Task objective:
Nothing but the lines below from the one that contains "Viewport: 262px width, 187px height." through the one that contains "Given: Click the over-50 mm legend arrow tip" should be retyped, exactly and including both ends. Do not include pictures.

Working data START

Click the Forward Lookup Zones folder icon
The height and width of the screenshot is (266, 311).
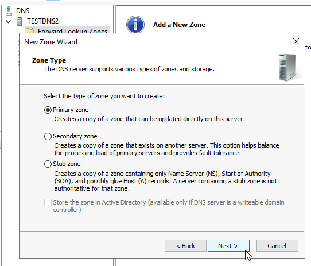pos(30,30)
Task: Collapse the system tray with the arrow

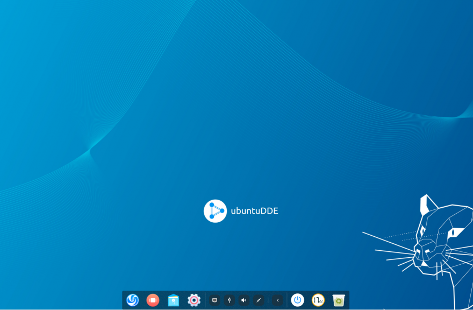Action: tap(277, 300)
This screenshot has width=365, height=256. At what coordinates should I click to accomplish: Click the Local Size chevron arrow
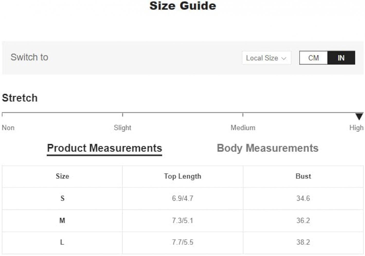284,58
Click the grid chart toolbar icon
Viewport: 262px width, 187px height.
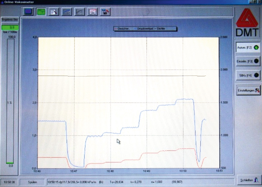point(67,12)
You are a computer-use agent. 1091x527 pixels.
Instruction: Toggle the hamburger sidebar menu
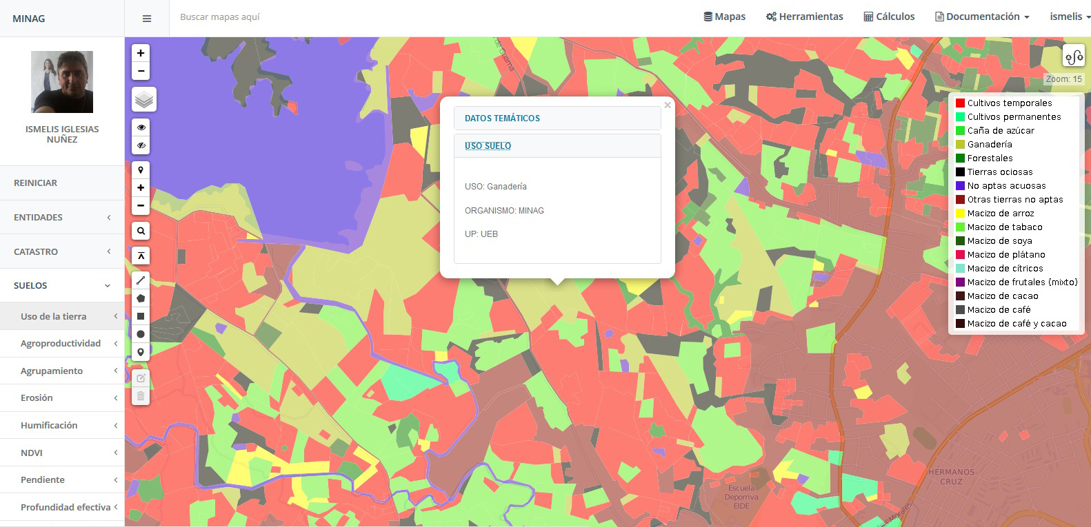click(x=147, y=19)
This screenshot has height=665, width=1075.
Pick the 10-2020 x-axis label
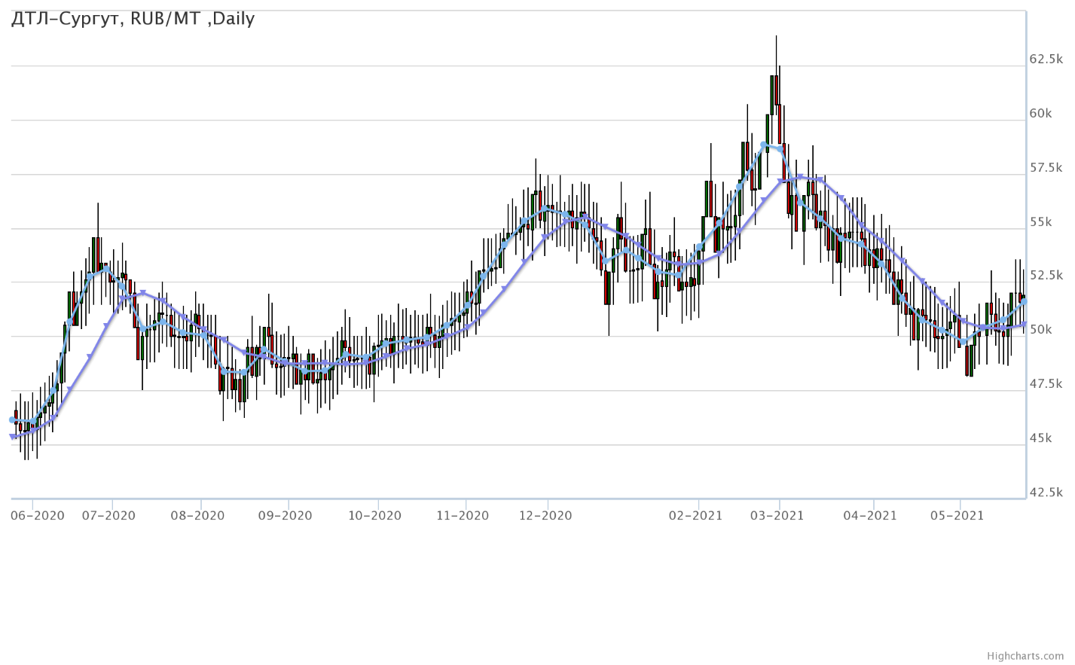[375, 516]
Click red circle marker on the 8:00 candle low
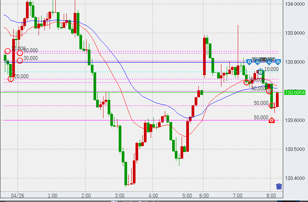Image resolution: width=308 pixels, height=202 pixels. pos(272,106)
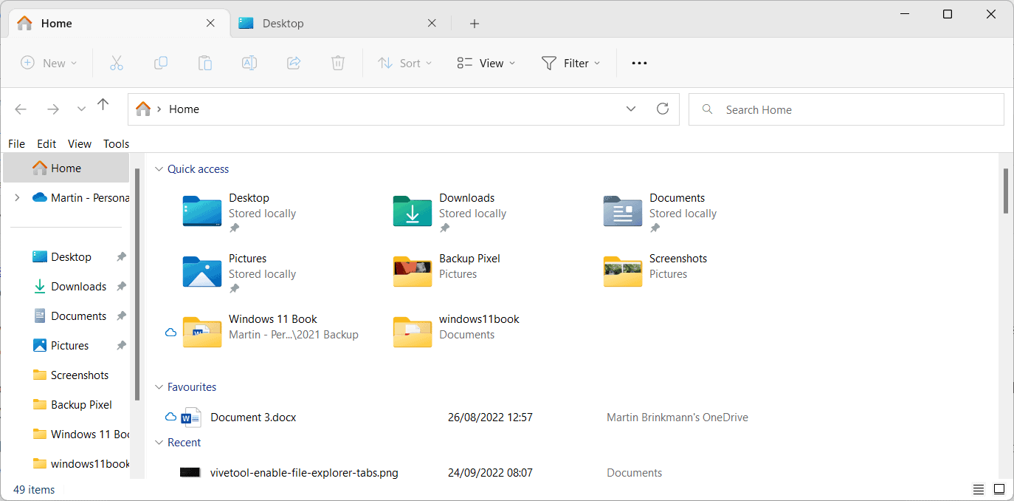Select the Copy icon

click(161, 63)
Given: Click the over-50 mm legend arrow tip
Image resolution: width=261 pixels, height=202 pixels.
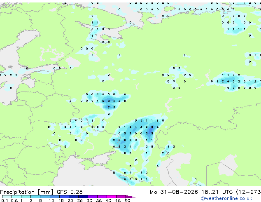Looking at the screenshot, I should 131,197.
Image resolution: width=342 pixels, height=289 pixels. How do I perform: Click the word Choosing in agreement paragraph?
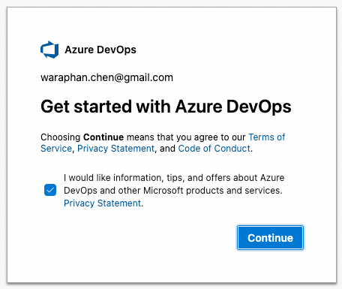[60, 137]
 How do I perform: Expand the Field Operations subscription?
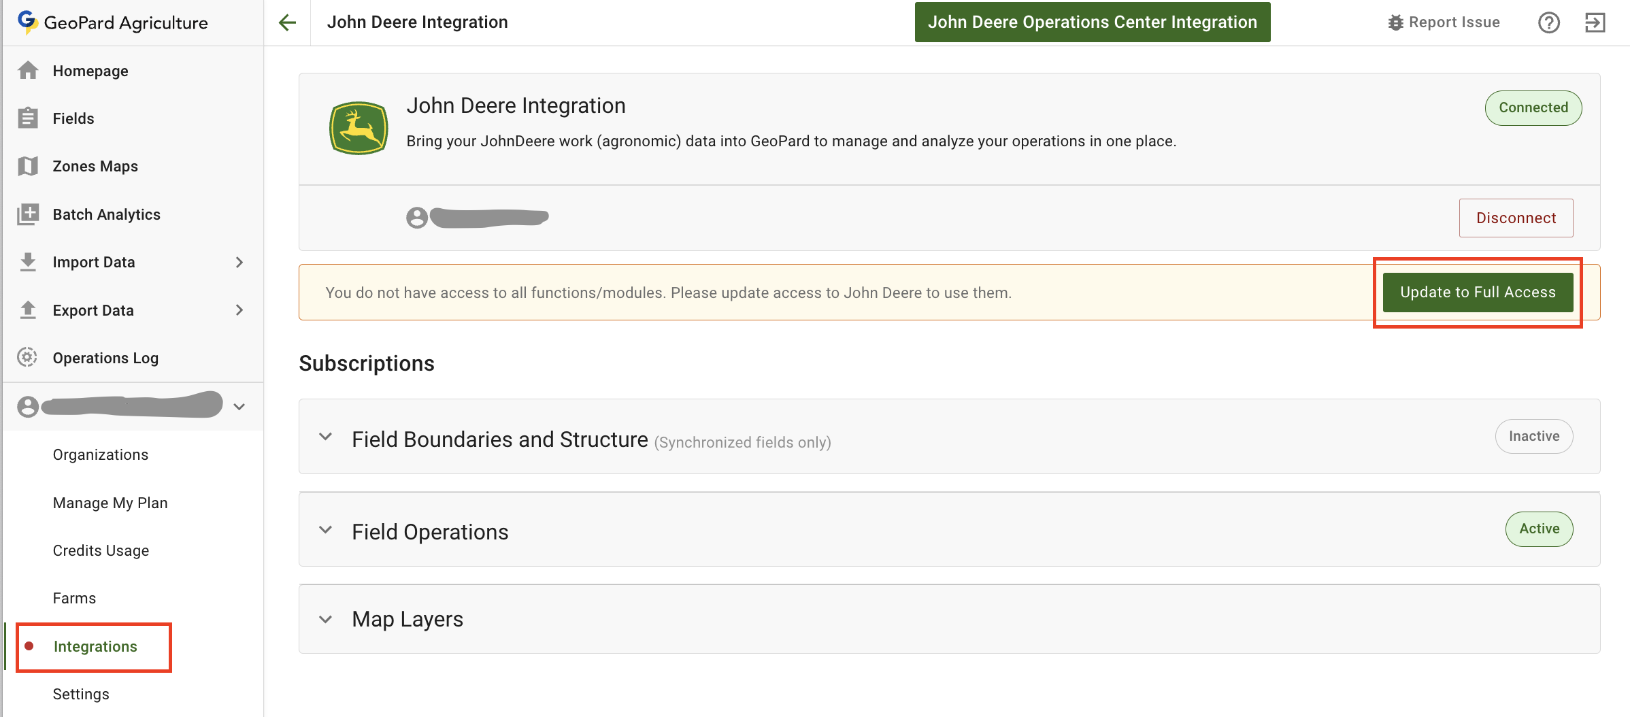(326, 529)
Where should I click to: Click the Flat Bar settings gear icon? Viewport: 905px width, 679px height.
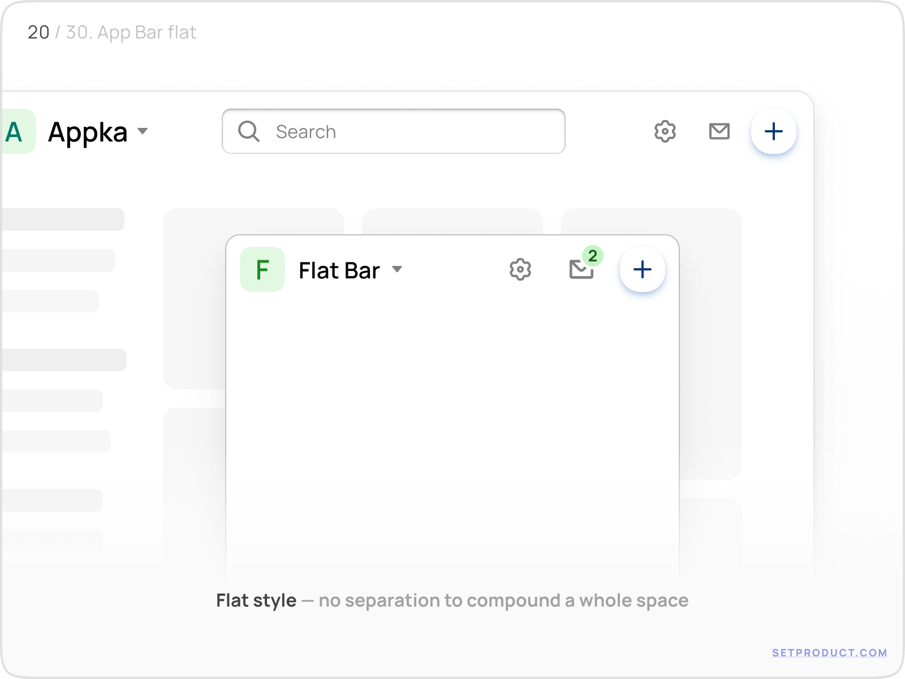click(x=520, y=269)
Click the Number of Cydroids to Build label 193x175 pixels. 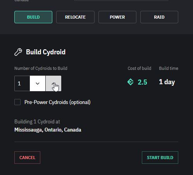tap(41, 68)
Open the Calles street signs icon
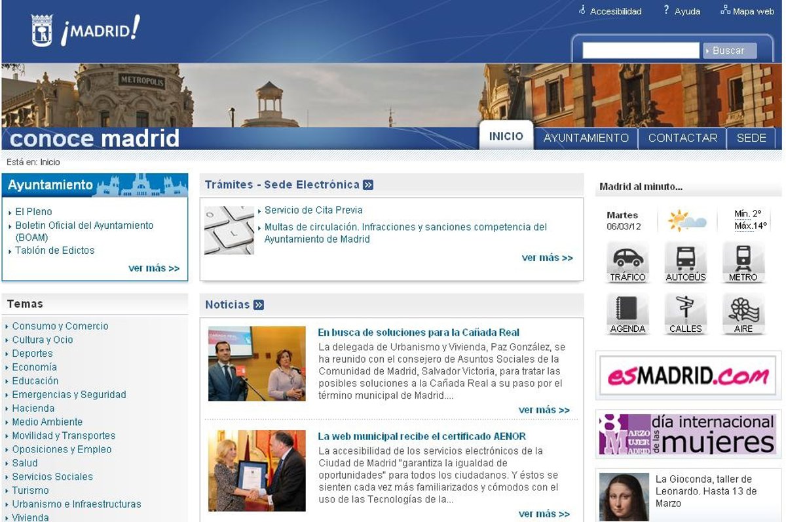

Working data END

Task answer:
Viewport: 262px width, 187px height.
point(67,12)
You are a computer-use agent. 1091x527 pixels.
Instruction: Toggle the hamburger sidebar menu
click(x=147, y=19)
This screenshot has height=665, width=1075.
Pick the 10-2020 x-axis label
[375, 516]
Click red circle marker on the 8:00 candle low
Image resolution: width=308 pixels, height=202 pixels. pos(272,106)
Select the Copy icon

click(161, 63)
Given: Click the over-50 mm legend arrow tip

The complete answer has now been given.